When it comes to appliances, their prices are spectacular. I purchased a couple of washer and dryer sets and saved over $1000 each time (2 different houses). I bought top end models for the low/medium end price.

Late last year I purchased 2 TV's (LCD & Plasma). I was able to get the same TV's, at Sears Boxing Week sale, for the same price as Direct Buy, so I bought them at Sears.

One of the problems with DirectBuy is that they are a catalogue store. You look through the catalogues and then order the product. If you want to see the product, you have to go and look in a regular store first. The products generally take 2 to 6 weeks to arrive. If your fridge dies, can you really wait that long to get a new one?
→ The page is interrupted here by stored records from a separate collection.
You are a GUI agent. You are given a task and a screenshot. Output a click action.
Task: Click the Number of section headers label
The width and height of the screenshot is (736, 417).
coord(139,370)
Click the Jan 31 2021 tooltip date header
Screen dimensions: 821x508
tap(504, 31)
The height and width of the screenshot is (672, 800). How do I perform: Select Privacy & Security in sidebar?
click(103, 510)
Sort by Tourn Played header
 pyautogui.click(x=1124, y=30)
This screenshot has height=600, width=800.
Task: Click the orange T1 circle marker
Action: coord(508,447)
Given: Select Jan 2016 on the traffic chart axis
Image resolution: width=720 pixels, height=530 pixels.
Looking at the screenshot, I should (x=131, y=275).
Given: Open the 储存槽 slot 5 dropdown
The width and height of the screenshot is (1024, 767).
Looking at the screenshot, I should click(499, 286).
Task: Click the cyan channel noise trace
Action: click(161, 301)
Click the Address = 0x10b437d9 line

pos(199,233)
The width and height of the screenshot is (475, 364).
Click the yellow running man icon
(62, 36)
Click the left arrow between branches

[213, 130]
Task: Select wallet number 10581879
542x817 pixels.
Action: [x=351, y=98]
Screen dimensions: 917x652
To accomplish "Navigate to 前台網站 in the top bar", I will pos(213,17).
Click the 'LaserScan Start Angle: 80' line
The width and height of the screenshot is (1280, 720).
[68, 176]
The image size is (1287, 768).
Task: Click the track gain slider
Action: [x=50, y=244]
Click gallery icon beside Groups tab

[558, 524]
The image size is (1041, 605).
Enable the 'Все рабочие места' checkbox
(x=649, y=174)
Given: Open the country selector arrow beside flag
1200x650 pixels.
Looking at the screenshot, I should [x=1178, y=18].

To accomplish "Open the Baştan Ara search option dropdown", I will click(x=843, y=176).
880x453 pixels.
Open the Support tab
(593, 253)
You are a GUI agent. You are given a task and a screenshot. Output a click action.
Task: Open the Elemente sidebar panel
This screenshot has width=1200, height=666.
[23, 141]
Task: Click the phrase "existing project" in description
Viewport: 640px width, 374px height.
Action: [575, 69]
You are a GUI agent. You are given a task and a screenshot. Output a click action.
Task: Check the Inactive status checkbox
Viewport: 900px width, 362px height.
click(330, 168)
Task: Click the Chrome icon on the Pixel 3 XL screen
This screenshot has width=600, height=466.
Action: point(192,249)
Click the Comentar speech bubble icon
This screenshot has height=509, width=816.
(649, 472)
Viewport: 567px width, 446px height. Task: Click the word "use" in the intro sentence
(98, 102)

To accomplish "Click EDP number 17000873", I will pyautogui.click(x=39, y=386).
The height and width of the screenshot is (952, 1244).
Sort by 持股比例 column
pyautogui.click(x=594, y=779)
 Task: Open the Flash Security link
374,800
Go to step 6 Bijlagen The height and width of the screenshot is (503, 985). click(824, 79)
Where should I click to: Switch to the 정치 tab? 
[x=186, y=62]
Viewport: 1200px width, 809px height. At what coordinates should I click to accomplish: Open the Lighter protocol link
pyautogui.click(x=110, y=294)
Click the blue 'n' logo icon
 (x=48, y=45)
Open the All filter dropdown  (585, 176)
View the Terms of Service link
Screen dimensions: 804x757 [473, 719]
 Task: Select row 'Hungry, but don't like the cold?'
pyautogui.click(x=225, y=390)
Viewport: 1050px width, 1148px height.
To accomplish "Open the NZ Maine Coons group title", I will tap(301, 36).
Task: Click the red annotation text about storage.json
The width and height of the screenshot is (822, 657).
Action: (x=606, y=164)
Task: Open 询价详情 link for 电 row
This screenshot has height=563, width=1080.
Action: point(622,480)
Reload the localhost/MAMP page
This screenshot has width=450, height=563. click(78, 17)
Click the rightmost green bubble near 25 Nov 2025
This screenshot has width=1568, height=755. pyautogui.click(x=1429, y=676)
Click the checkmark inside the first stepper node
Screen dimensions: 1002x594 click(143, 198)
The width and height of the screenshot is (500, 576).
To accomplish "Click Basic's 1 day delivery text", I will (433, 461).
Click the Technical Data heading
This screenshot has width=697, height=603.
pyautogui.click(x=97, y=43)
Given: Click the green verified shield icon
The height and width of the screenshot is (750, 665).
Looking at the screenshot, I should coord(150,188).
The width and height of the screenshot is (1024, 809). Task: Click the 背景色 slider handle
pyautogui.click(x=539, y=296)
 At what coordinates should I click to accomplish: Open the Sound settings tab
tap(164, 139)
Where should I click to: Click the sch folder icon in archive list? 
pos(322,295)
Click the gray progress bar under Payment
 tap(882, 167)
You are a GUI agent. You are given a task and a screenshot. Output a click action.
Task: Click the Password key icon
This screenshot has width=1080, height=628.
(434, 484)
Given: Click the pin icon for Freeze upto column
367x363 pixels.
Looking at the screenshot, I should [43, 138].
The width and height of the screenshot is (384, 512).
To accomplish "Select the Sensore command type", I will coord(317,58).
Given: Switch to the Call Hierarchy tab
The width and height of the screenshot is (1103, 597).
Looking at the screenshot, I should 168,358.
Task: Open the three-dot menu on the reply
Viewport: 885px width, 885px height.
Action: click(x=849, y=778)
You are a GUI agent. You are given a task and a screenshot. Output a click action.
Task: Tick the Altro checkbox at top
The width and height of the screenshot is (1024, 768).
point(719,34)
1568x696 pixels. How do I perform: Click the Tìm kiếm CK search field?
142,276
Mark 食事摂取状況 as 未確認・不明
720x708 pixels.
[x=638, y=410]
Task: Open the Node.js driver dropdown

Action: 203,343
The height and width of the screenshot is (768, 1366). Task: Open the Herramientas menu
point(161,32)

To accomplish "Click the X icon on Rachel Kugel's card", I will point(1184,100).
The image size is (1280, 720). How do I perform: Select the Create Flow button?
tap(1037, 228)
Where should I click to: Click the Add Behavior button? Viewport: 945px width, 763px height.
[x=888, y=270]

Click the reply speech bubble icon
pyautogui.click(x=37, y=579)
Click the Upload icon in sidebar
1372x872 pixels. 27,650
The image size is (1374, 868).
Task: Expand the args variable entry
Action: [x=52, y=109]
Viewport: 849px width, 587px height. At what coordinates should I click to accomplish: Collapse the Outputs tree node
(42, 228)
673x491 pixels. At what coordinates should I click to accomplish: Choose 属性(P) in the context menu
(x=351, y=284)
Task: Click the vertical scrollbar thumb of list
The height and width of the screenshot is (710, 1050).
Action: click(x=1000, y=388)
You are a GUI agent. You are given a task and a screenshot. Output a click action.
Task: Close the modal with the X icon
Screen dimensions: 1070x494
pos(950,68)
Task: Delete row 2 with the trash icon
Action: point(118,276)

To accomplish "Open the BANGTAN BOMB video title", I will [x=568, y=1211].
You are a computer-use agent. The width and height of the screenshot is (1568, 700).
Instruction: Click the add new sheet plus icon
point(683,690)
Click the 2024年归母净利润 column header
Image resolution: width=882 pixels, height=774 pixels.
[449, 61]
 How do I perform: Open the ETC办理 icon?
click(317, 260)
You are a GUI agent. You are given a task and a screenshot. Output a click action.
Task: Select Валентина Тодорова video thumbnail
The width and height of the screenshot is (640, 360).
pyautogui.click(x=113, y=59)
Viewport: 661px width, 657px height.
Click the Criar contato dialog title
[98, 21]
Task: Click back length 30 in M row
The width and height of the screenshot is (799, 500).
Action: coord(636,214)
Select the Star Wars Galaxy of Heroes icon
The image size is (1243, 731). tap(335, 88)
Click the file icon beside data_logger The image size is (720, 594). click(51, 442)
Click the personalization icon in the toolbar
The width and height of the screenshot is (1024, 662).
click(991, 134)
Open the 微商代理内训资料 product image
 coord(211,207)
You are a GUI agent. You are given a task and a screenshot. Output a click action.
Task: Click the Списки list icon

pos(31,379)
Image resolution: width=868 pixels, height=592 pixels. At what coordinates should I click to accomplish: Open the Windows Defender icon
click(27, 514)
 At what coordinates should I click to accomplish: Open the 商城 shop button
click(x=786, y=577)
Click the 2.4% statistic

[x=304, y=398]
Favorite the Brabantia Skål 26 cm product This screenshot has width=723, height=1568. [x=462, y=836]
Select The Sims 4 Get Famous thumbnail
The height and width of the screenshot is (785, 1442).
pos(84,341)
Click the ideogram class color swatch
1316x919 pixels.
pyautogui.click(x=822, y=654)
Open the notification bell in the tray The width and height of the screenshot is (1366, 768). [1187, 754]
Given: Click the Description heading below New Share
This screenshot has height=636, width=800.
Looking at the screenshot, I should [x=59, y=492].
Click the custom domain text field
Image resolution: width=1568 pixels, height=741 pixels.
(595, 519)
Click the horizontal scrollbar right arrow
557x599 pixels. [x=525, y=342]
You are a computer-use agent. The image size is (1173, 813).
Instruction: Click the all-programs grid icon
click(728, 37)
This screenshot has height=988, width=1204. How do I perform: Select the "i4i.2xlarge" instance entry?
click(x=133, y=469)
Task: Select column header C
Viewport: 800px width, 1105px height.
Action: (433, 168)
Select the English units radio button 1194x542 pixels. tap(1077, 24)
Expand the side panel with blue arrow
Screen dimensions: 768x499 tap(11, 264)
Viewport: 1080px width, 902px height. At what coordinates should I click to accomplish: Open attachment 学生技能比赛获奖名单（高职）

Overall at today's prices I think unless you are planning a complete and total renovation of your house, it probably just doesn't make sense. I also despise their "timeshare" like buy now or miss out, high pressure sales tactics.


----------



## rookie (Mar 19, 2010)

i do not see it working even for people renovating or contractors simple because of what you just said - its a catalogue store. i do not think they have the patience of waiting for example for flooring for 6 weeks!!! it would wreck the contractor's clientele completely...


----------



## kcowan (Jul 1, 2010)

Most of their prices are available from suppliers directly. You can get most appliances at cost plus 10% IF you are buying in bulk like DB is. Similarly, kitchen cabinets. Your installer can get the discounts and share them with you.


----------



## DrStan (Apr 5, 2009)

Direct Buy can be OK for active real estate investors (i.e., flippers). A former neighbour of ours flipped four or five homes per year and purchased all of his stuff at DB (windows, paint, cabinets, etc.) I checked the pricing on a few of his purchases and they were very competitive. For the average homeowner with a few jobs to do, it may not be worth it.


----------



## gregdo (May 18, 2010)

If by bulk, you mean you purchase 100 washing machines, then that is true. I found that I could buy a washing machine from DirectBuy cheaper than many stores can buy it from the supplier.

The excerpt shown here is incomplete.